** Passage shown **
The harder Sia tries to be anonymous, the more her talent is in demand. Luckily, producer Greg Kurstin has the chops to keep up.

By

20 March 2015

Artist: Sia
Album: 1000 Forms of Fear

Photos: Lindsey Byrnes

“Sia comes in like a whirlwind,” says songwriter and producer Greg Kurstin, explaining what it’s like when the Adelaide songstress shows up at his studio in Los Angeles. “We tend to write at least a song a day, often more. She is a writing machine! Most of the time what we do is very spontaneous, and very fast. We both like to be decisive. She’s one of the fastest people I’ve ever worked with. She doesn’t only write very quickly, she also records really fast — often doing just one take — so you have to be sure you’re in record!”

Kurstin was speaking in the days leading up to the 57th Grammy Award ceremony, where Sia’s smash hit song Chandelier was nominated for a whopping four Grammies, including the prestigious Song of the Year and Record of the Year awards — the latter also includes a nomination for Kurstin, as the song’s producer and engineer.

The raw lyrics to Chandelier1, 2, 3, drink, Throw ‘em back, ’til I lose count — reflect that Sia’s current success has a triumphant ‘against all odds’ element. Over the years her career has been slowed down and nearly derailed by a number of personal issues; ranging from a schizophrenic father, a boyfriend’s death in 1997, extreme shyness, depression, alcohol and drug addiction, ill-health, sexual identity issues, stage fright and a general aversion to being famous. All this led her to come close to committing suicide in 2010, and today she often performs with her back to the audience, hiding her face — normally the focus of any pop singer’s brand — and pushing her trademark blonde wig forth as a symbolic replacement.

** Recorded data **
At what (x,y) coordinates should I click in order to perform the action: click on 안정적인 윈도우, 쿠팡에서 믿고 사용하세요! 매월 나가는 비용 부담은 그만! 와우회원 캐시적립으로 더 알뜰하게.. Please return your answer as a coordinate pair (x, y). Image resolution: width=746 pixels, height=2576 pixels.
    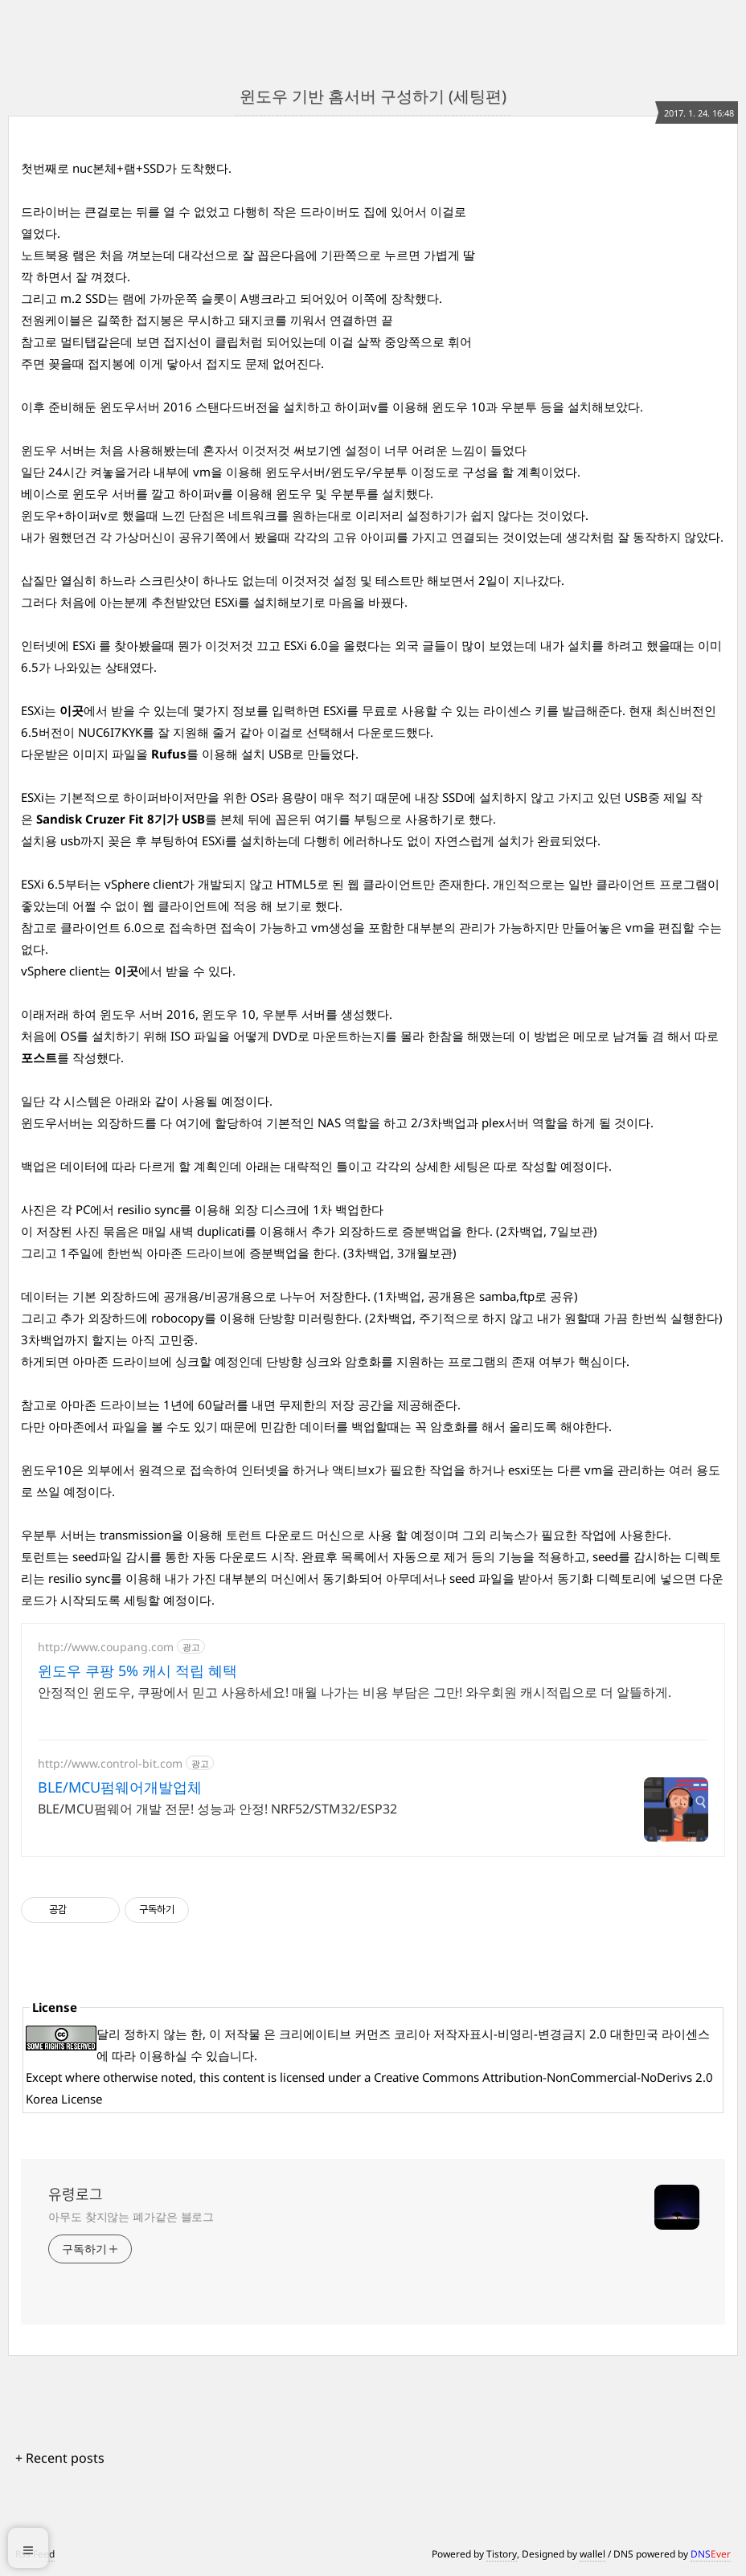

** Task A **
Can you retype the Sia article from "Kurstin was speaking" up to and including "producer and engineer."?
** Task B **
In the Sia article, how would you turn the paragraph beginning "Kurstin was speaking in the days" into a short bulleted list that keeps its main facts?

** Solution A **
Kurstin was speaking in the days leading up to the 57th Grammy Award ceremony, where Sia’s smash hit song Chandelier was nominated for a whopping four Grammies, including the prestigious Song of the Year and Record of the Year awards — the latter also includes a nomination for Kurstin, as the song’s producer and engineer.

** Solution B **
- Kurstin was speaking in the days leading up to the 57th Grammy Award ceremony.
- Sia's hit song Chandelier was nominated for four Grammy awards.
- These included Song of the Year and Record of the Year.
- The Record of the Year nomination also includes Kurstin as the song's producer and engineer.